Each line from the one containing "Open 默认排序 sorting dropdown" to the end of the listing below should be output exactly; no other line is wanted.

■ ■ ■ ■

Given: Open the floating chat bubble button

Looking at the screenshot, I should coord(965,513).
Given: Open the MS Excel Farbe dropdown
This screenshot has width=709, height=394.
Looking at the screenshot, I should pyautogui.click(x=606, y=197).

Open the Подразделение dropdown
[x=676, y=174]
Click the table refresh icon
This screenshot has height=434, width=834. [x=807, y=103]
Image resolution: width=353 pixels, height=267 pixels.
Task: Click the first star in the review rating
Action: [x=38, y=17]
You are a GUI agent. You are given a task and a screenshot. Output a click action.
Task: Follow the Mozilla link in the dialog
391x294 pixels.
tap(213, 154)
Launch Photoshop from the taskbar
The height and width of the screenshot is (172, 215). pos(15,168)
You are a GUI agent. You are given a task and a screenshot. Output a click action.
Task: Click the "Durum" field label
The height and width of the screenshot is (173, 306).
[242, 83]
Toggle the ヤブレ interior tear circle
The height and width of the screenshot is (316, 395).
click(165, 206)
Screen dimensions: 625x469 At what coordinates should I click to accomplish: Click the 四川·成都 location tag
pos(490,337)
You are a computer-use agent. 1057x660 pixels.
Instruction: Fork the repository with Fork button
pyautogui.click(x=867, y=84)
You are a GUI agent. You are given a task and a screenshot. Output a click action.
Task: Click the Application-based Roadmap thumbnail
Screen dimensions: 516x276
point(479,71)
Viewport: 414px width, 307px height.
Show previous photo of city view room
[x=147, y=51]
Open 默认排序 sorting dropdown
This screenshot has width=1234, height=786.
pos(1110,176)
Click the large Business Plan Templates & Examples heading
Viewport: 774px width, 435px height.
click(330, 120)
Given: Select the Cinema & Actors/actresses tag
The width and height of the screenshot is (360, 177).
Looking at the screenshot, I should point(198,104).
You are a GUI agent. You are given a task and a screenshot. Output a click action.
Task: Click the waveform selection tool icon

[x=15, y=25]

■ ■ ■ ■

### RESPONSE TO THE TASK
Open 默认排序 sorting dropdown
This screenshot has width=1234, height=786.
pos(1110,176)
Click the large Business Plan Templates & Examples heading
Viewport: 774px width, 435px height.
click(330, 120)
Given: Select the Cinema & Actors/actresses tag
The width and height of the screenshot is (360, 177).
Looking at the screenshot, I should point(198,104).
You are a GUI agent. You are given a task and a screenshot. Output a click action.
Task: Click the waveform selection tool icon

[x=15, y=25]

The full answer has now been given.